Records from a dataset:
──────────

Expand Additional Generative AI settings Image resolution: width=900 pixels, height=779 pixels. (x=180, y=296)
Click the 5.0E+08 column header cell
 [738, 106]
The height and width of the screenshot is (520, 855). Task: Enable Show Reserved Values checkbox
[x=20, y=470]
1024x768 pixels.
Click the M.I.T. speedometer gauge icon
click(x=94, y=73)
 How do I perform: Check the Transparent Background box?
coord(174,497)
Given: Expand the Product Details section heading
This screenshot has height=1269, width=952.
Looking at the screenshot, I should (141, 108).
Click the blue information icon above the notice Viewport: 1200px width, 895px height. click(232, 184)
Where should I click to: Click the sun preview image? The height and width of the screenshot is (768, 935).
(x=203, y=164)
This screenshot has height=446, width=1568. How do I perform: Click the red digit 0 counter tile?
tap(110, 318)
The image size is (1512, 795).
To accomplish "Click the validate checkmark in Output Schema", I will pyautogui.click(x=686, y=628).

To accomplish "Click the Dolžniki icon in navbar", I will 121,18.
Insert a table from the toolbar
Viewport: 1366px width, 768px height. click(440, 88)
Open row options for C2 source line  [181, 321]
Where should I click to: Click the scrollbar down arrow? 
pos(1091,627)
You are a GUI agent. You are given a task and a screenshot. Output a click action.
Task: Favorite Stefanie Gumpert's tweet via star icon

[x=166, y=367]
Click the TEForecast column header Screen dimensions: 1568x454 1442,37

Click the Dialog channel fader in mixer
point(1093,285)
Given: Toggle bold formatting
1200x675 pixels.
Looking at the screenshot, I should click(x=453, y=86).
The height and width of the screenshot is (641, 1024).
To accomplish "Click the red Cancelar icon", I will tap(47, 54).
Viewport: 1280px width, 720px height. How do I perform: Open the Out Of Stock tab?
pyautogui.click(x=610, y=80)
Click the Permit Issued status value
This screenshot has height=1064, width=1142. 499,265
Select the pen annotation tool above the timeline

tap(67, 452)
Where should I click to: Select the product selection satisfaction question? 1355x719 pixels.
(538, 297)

──────────

WHAT YOU ARE ASKED TO DO
Transcribe each line above exactly; skip none.

WRITTEN SOLUTION
Expand Additional Generative AI settings Image resolution: width=900 pixels, height=779 pixels. (x=180, y=296)
Click the 5.0E+08 column header cell
 [738, 106]
The height and width of the screenshot is (520, 855). Task: Enable Show Reserved Values checkbox
[x=20, y=470]
1024x768 pixels.
Click the M.I.T. speedometer gauge icon
click(x=94, y=73)
 How do I perform: Check the Transparent Background box?
coord(174,497)
Given: Expand the Product Details section heading
This screenshot has height=1269, width=952.
Looking at the screenshot, I should (141, 108).
Click the blue information icon above the notice Viewport: 1200px width, 895px height. click(232, 184)
Where should I click to: Click the sun preview image? The height and width of the screenshot is (768, 935).
(x=203, y=164)
This screenshot has height=446, width=1568. How do I perform: Click the red digit 0 counter tile?
tap(110, 318)
The image size is (1512, 795).
To accomplish "Click the validate checkmark in Output Schema", I will pyautogui.click(x=686, y=628).

To accomplish "Click the Dolžniki icon in navbar", I will 121,18.
Insert a table from the toolbar
Viewport: 1366px width, 768px height. click(440, 88)
Open row options for C2 source line  [181, 321]
Where should I click to: Click the scrollbar down arrow? 
pos(1091,627)
You are a GUI agent. You are given a task and a screenshot. Output a click action.
Task: Favorite Stefanie Gumpert's tweet via star icon

[x=166, y=367]
Click the TEForecast column header Screen dimensions: 1568x454 1442,37

Click the Dialog channel fader in mixer
point(1093,285)
Given: Toggle bold formatting
1200x675 pixels.
Looking at the screenshot, I should click(x=453, y=86).
The height and width of the screenshot is (641, 1024).
To accomplish "Click the red Cancelar icon", I will tap(47, 54).
Viewport: 1280px width, 720px height. How do I perform: Open the Out Of Stock tab?
pyautogui.click(x=610, y=80)
Click the Permit Issued status value
This screenshot has height=1064, width=1142. 499,265
Select the pen annotation tool above the timeline

tap(67, 452)
Where should I click to: Select the product selection satisfaction question? 1355x719 pixels.
(538, 297)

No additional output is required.